Toda la salvaje fiereza del tigre se posesionó de mí en aquel instante, y sentí hacia Parker, mi pobre compañero, el más intenso y el más diabólico de los odios. Pero aquel sentimiento no duró, y, por fin, con un estremecimiento convulsivo y cerrando los ojos, le tendí la mano donde quedaban las dos últimas astillas. Pasaron cinco largos minutos antes de que Parker pudiera reunir energías suficientes para extraer una de ellas, y durante todo ese período, en que mi corazón se desgarraba de ansiedad, no abrí una sola vez los ojos. De pronto, una de las dos astillas me fue arrebatada rápidamente de la mano. La suerte estaba echada, pero aún seguía sin saber si era en mi favor o en contra. Nadie habló y, sin embargo, no me decidía a cerciorarme mirando la astilla que me quedaba. Por fin Peters me tomó la mano y me animé a mirar; por el rostro de Parker comprendí que me había salvado, y que la muerte le había tocado a él. Jadeando, caí desmayado en el puente.

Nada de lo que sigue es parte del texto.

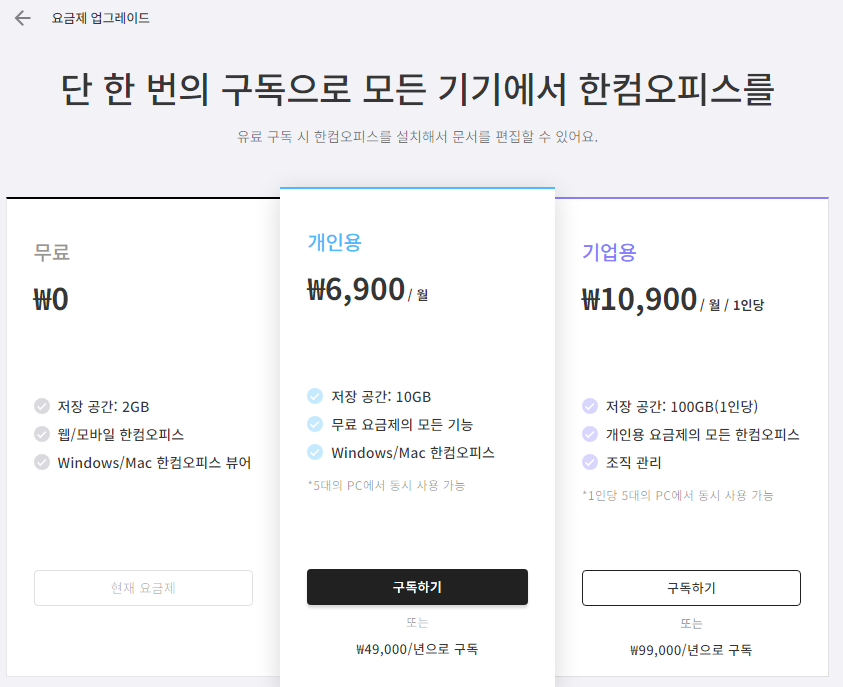843x687 pixels.
Task: Click the back arrow at top left
Action: click(21, 17)
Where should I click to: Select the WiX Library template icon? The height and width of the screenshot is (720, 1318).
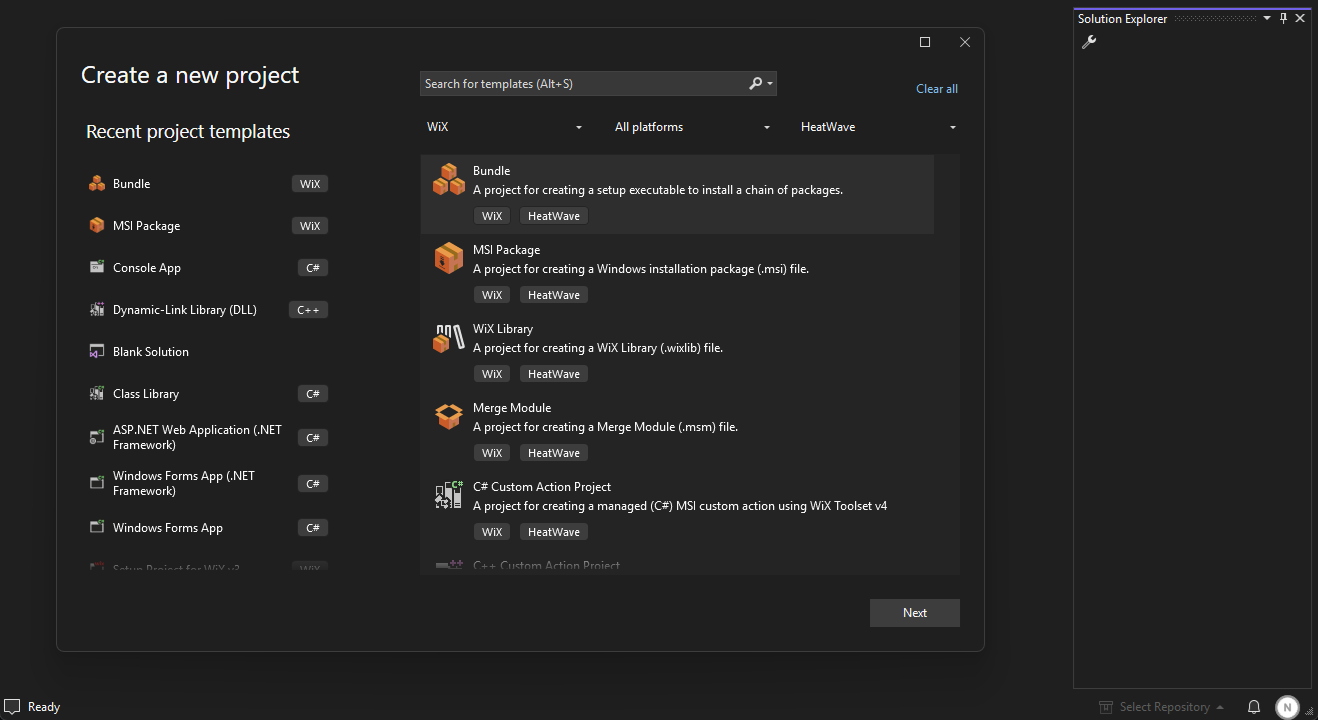448,337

Me recobré de mi desvanecimiento a tiempo para presenciar la consumación de la tragedia y la muerte de aquel que había sido el principal instrumento para provocarla. No ofreció la menor resistencia cuando Peters lo apuñaló por la espalda cayendo instantáneamente muerto. No quiero demorarme en la descripción de la horrenda comida que siguió. Cosas así pueden imaginarse, pero las palabras carecen de fuerza para imprimir en la mente el supremo horror de su realidad.